Tu renvoies un peu cette image de joueur kiffeur, un peu en dilettante, ce qui est assez paradoxal dans un monde qui requiert énormément de travail, de discipline, que tu fournis surement par ailleurs ?
Pas trop non. Je suis un branleur moi. J’ai quand même un peu d’autres revenus à côté, ce qui me rend branleur. Si je ne les avais pas, peut-être que je me serais plus bougé le cul. Si je veux continuer à jouer et que le poker soit mon activité principale, il faut que je redevienne bon.

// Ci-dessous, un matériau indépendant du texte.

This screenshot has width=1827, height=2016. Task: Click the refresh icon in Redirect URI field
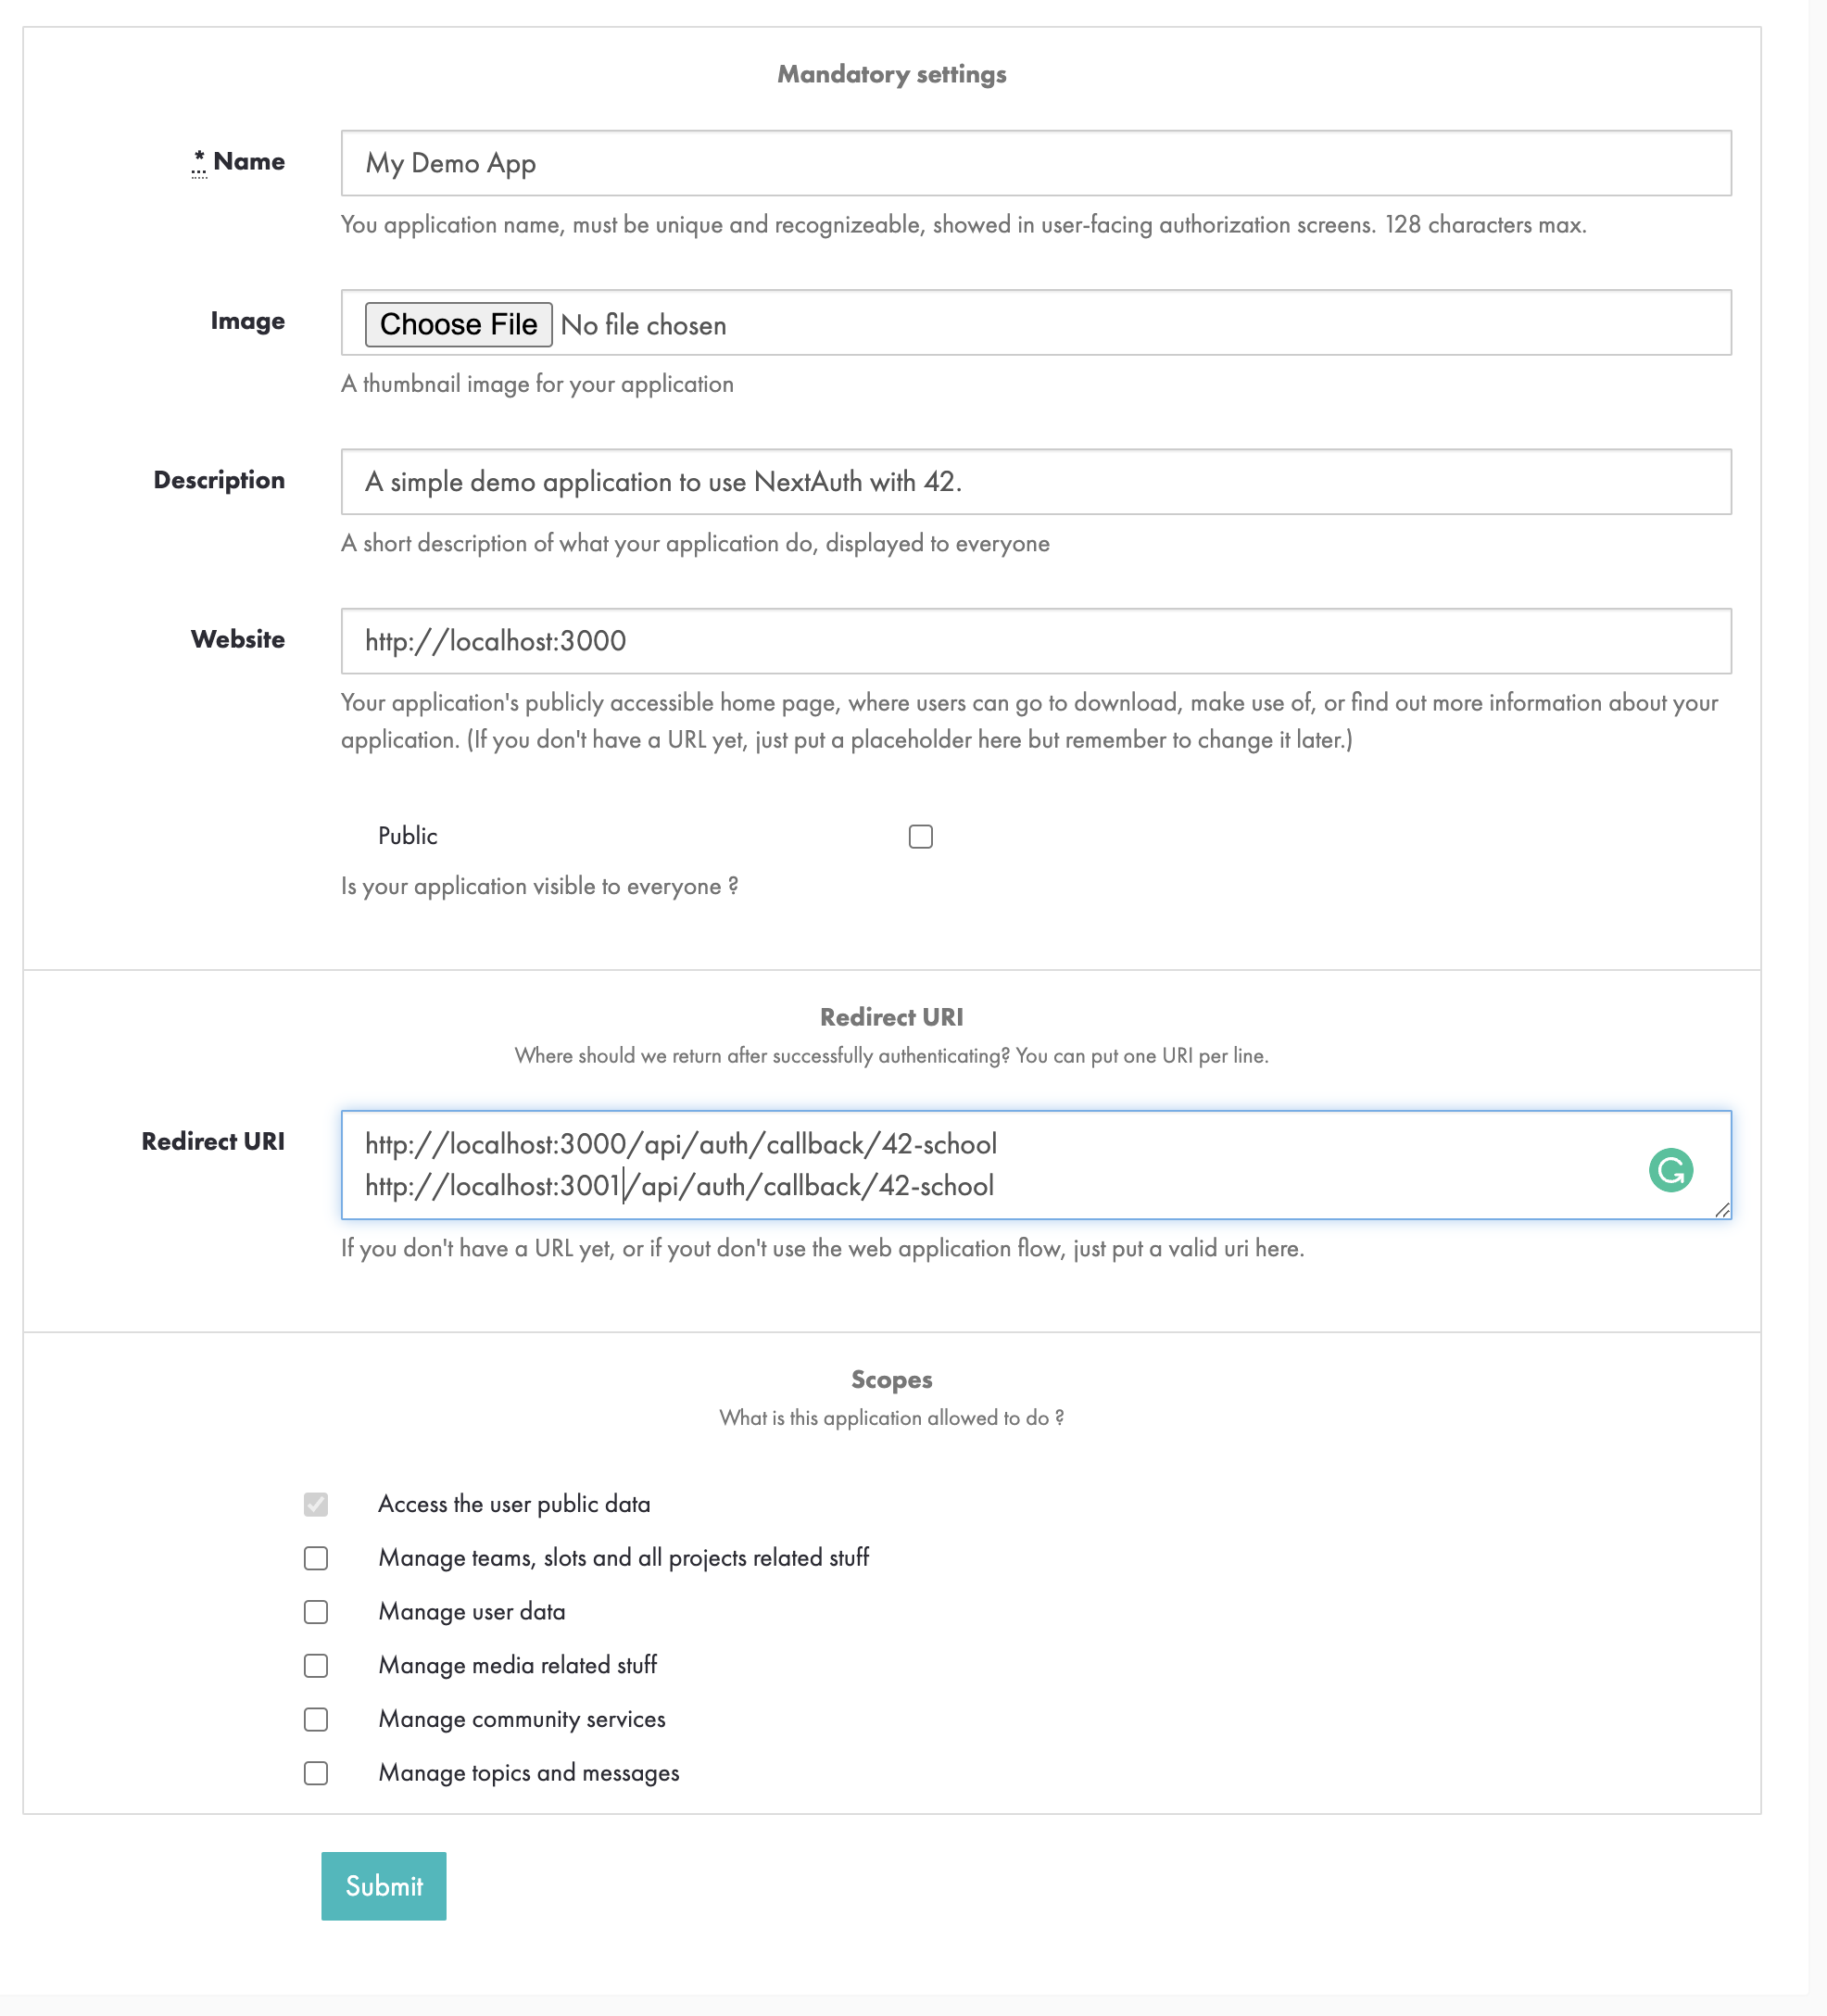click(1672, 1169)
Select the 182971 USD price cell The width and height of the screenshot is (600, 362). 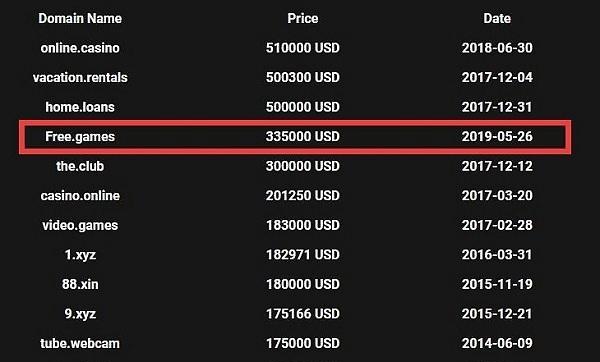303,255
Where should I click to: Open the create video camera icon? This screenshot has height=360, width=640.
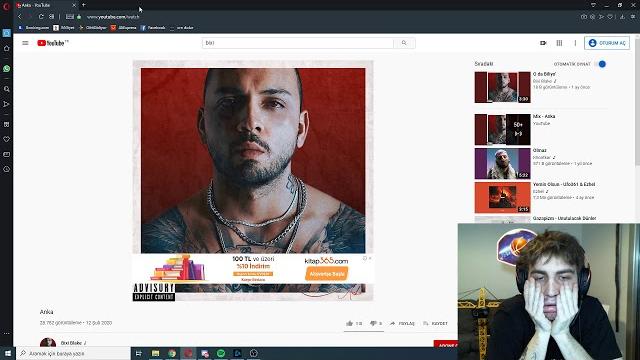click(x=543, y=43)
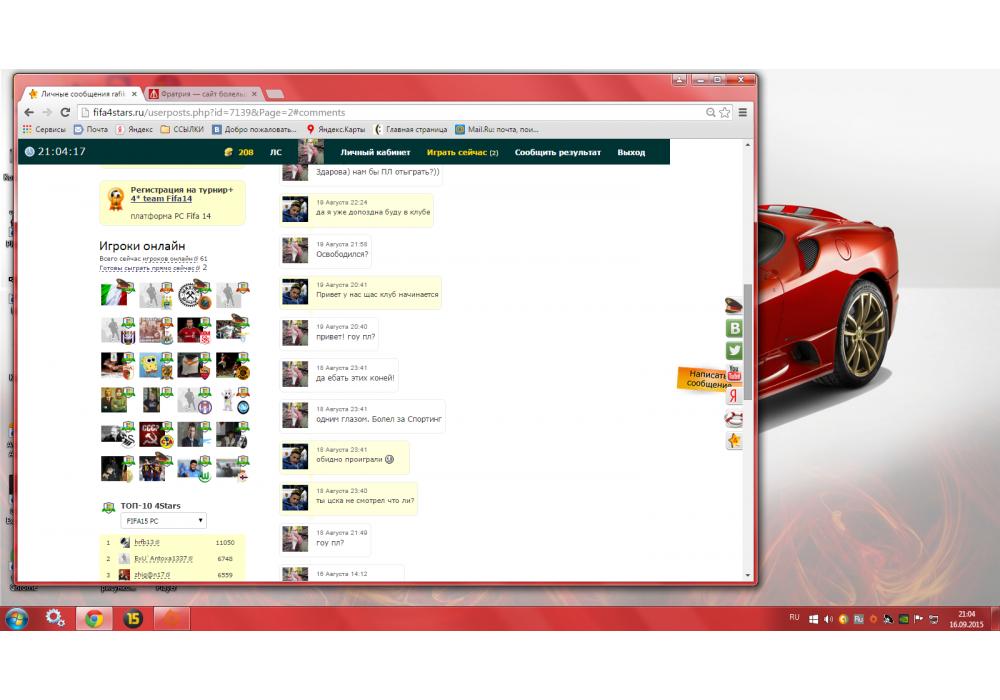
Task: Expand the FIFA15 PC platform dropdown
Action: tap(164, 521)

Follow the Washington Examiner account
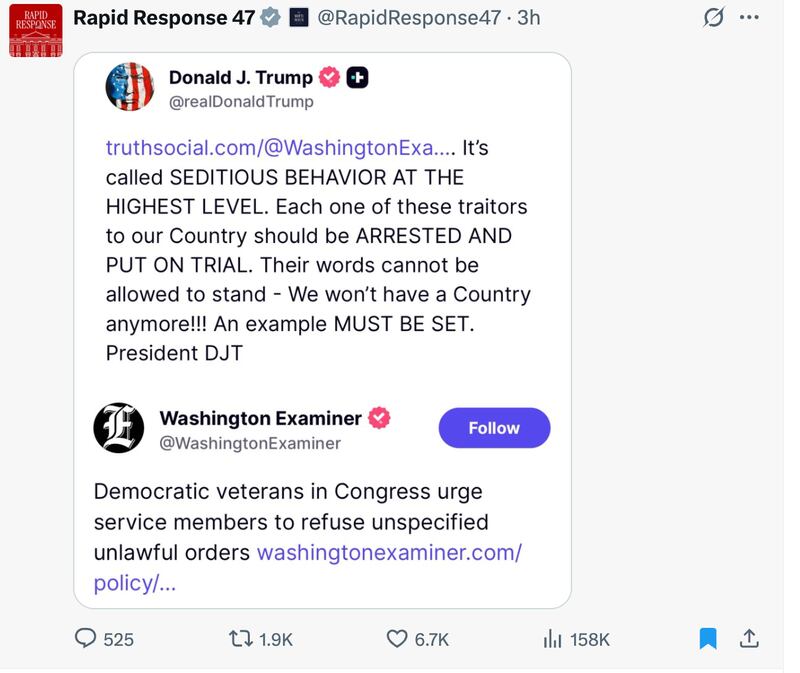point(494,427)
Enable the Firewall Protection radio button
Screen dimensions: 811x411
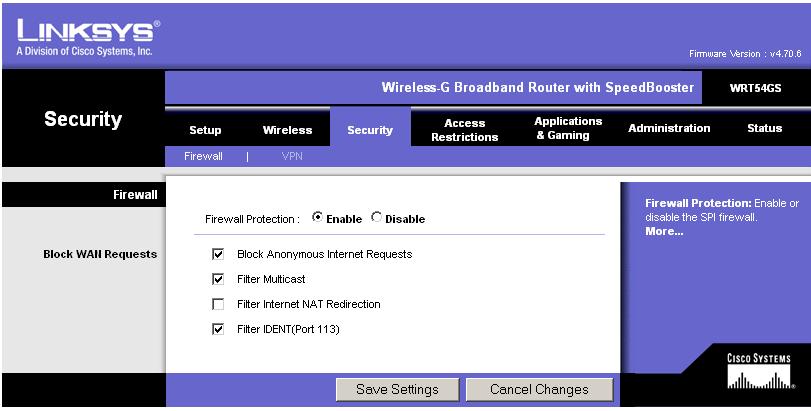(318, 218)
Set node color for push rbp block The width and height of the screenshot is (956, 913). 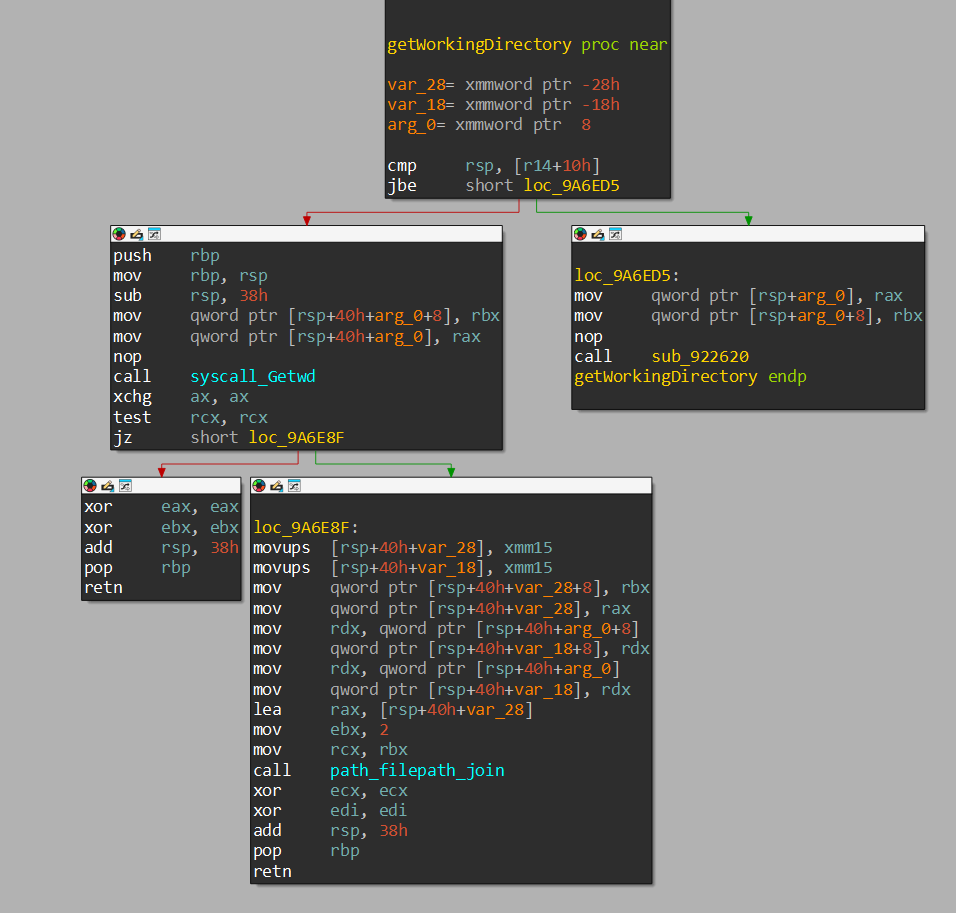[x=119, y=234]
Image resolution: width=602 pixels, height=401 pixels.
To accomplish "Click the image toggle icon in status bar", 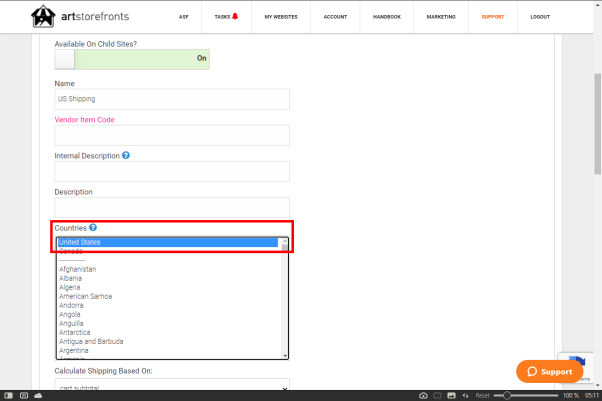I will tap(451, 395).
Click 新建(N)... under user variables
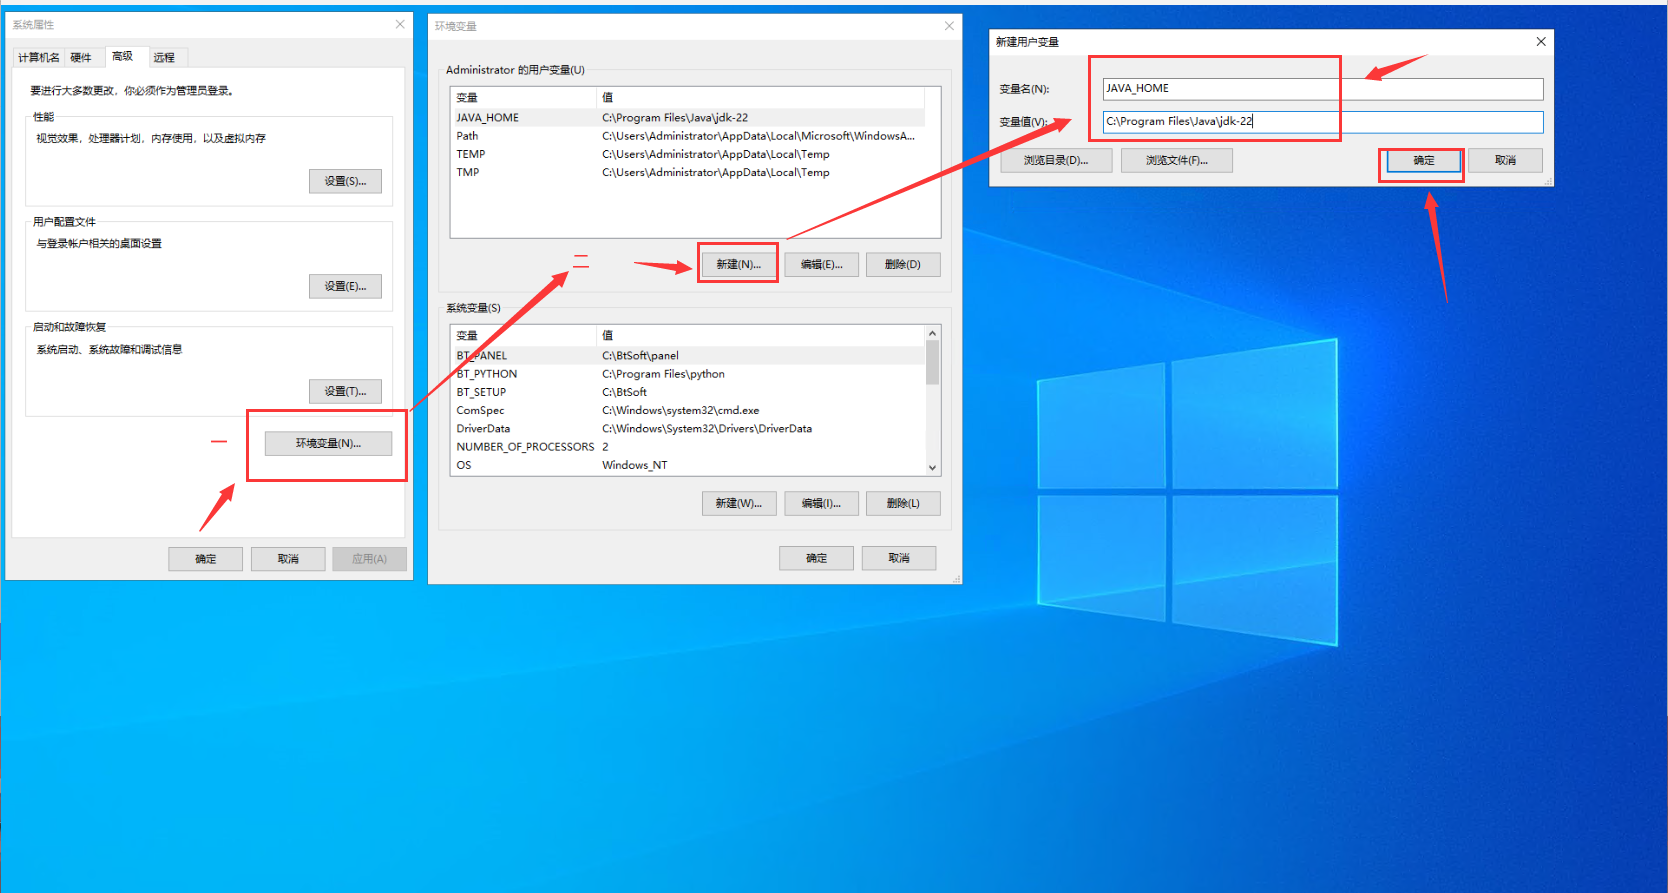The height and width of the screenshot is (893, 1668). [x=738, y=264]
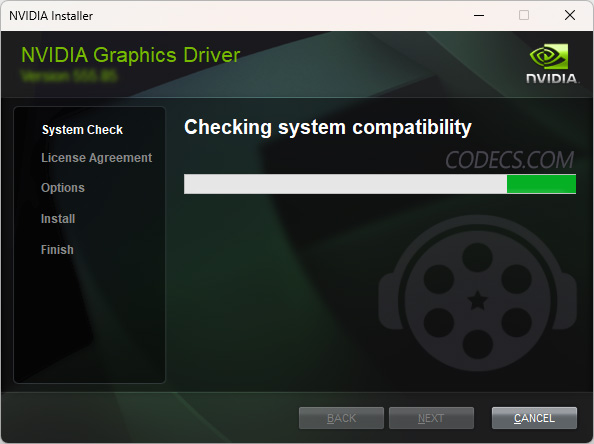The height and width of the screenshot is (444, 594).
Task: Click the star in the film reel center
Action: pos(477,300)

Parce que je sais que depuis les dernières années, j’ai pris du retard c’est sûr. Il y a plein de mecs qui sont meilleurs que moi. Même les solvers. J’en fais un peu, mais quand j’en fais une heure, les autres ils en font vingt.
Est-ce que tu as envie de rattraper ce retard ?
Je pense qu’il faut trouver le juste milieu. Les blaireaux qui font les 100k là, en mangeant des graines, je ne ferai pas ça, c’est pas moi. Me remettre à niveau, ça oui. Je ne vais pas me mettre à jouer les tournois où je ne serai pas bon. Soit tu progresses en travaillant, soit tu restes à ta place à jouer les tournois moyens. Moi ma place, c’est de jouer les 1 000, 1 500, peut-être les 2 000, je ne suis pas perdu encore. Il y en a souvent qui pète les plombs après avoir fait un gros score, ils pensent être les meilleurs du monde. Je suis aussi fort qu’il y a cinq jours, je suis juste un peu plus frais, j’ai chatté un tournoi de 10 400 joueurs. Il faut savoir rester à sa place.